Cheating isn’t bad, targets are bad!
You are probably cheating, somewhere in your life you are cheating. Some of this cheating is the good kind, and some isn’t. What’s interesting is it’s mostly driven by one thing. Targets.
Bear with me, this does have relevance to Agile, eventually.
Throughout all walks of life we’re beset with targets, and it never stops. What are examples of targets?
- Pass marks in school and university exams. (Don’t start me off on the evils of batching children by age instead of ability).
- Commission targets for sales people.
- Quarterly financial targets for companies.
- Rigid deadlines for IT projects
All these are targets, and all these are subject to cheating. Chances are you know someone that has tried to cheat an exam? Sales people frequently close a sale knowing it’ll get cancelled to hit commission targets, because it’s the ‘sale’ that gets counted.
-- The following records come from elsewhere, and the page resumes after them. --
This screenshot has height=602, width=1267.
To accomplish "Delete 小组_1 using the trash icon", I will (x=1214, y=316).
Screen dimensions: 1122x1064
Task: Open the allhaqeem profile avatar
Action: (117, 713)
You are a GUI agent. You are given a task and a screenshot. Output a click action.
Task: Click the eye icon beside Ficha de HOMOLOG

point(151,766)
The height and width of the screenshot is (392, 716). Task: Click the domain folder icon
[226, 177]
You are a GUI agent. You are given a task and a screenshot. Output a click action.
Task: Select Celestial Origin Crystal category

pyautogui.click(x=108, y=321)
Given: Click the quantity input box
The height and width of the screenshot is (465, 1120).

Creative accounting to report not entirely accurate financial statuses of companies. IT projects that release poor quality software that doesn’t really provide the service the users need.
Why? We cheat because of the target. You could argue that this is because of a cognitive bias towards self deception, and you’d be partly right. We have that bias, because of the target.
Self deception bias is defined a process of denying or rationalizing away the relevance, significance, or importance of opposing evidence and logical argument (thank you Wikipedia). In our examples this might be “Everyone cheats on their exams, so it’s OK”, or “We are not counting the expenditure on xyz this quarter because…” or “Our project was a complete success, our users are happy and got what they asked for, we delivered on time”. This bias is only there because there is a target. Often they can be perceived as (or actually are) arbitrary and therefore not really ‘relevant, important or significant’.
As a culture we’re obsessed with targets and measuring. NHS waiting lists, speed limits, service level agreements, you name it there is probably a target.
In Agile software development, the most often debated target is ‘velocity’. I was contact by a friend last week that had been urged the get the team from 24 story points to 25. There was no real rationale for it, just the desire to beat the drum a little harder, whip the slaves and get up to ramming speed.
I won’t divulge his answer, suffice to say he gave the right one. Velocity isn’t something that should be used as a target. If someone in your project or company is using velocity as a target then the team will develop the cognitive bias for self deception. They’ll subvert the working practices to achieve the target and make the individual happy. This could take the form of simply inflating the estimations to satisfy the target, much worse would be a less diligent approach to the quality of the product. You get more software, faster, but at much reduced quality. Systems thinking tells us that poor quality causes rework and production costs increase. Still that guy that wanted to go faster is happy right?